WHAT THE TASK REQUIRES: With the material below, print exactly the lines between the line holding "This screenshot has height=263, width=502." and the line holding "Task: Click the", inclusive. Add nothing else.

DATA UNDER STUDY:
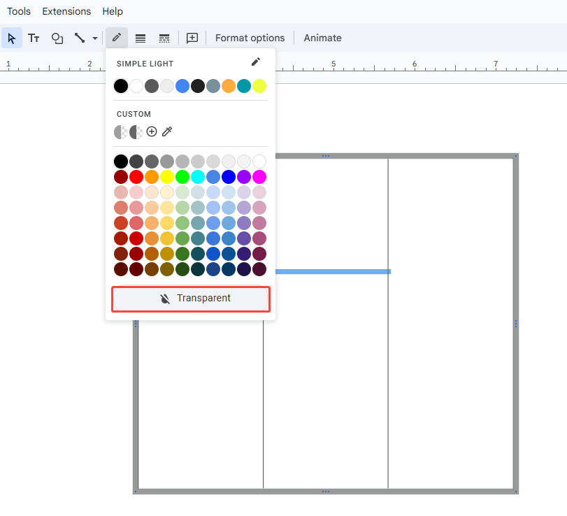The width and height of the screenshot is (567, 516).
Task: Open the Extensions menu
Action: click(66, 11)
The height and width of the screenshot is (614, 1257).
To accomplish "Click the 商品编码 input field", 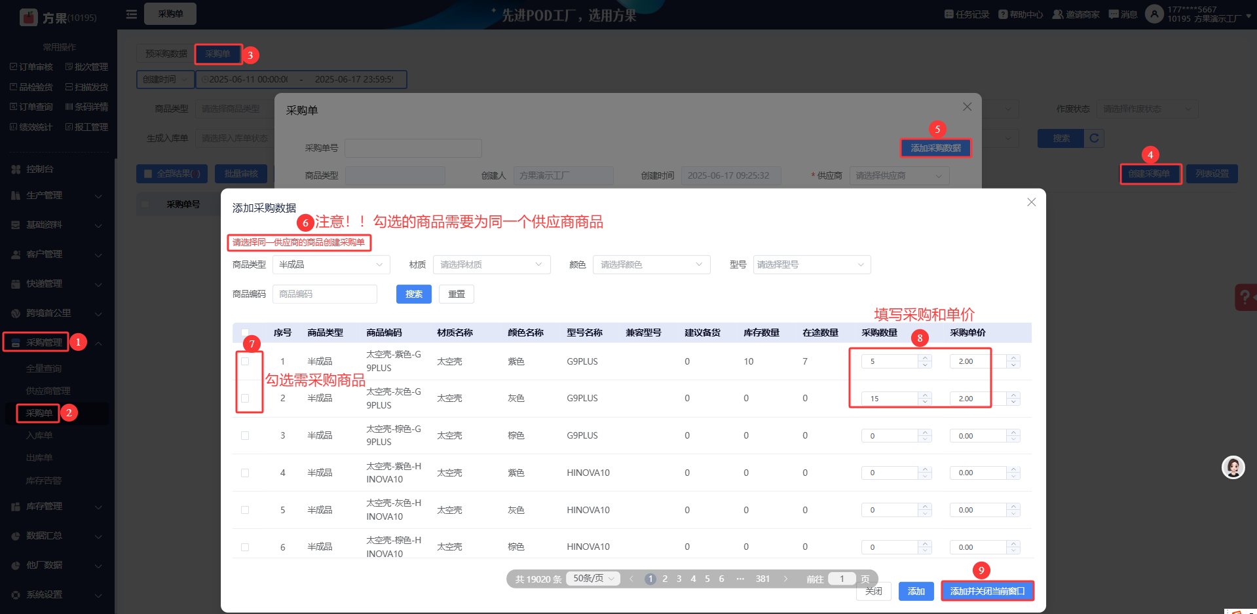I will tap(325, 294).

---

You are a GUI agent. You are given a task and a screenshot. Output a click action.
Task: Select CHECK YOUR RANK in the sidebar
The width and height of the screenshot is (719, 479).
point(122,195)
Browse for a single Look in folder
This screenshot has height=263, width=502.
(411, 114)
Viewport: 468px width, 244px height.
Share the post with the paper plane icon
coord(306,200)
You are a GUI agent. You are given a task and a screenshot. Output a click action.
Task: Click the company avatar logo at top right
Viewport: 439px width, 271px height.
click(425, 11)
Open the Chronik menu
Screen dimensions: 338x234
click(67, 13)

==

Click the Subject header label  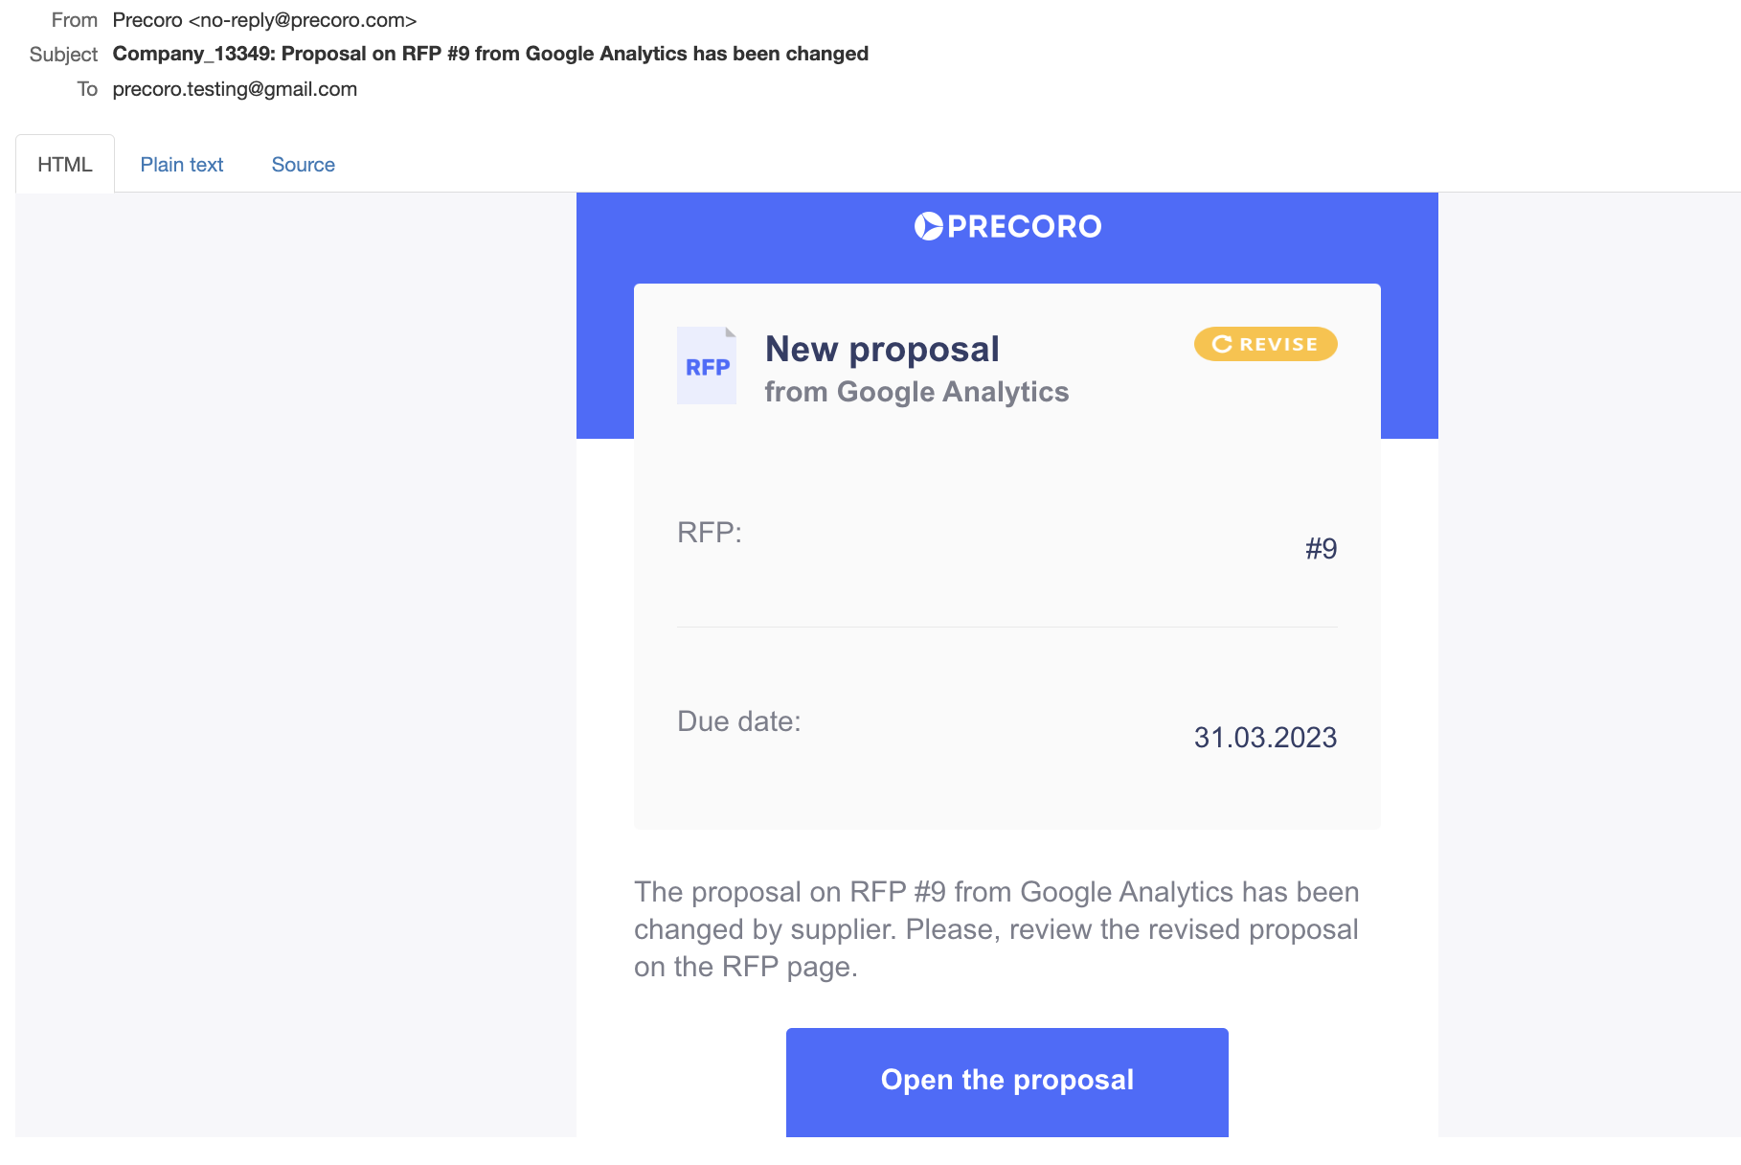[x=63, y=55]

RESULT OF THIS EXERCISE:
This screenshot has height=263, width=502.
(411, 114)
Viewport: 468px width, 244px height.
Share the post with the paper plane icon
coord(306,200)
You are a GUI agent. You are given a task and a screenshot. Output a click action.
Task: Click the company avatar logo at top right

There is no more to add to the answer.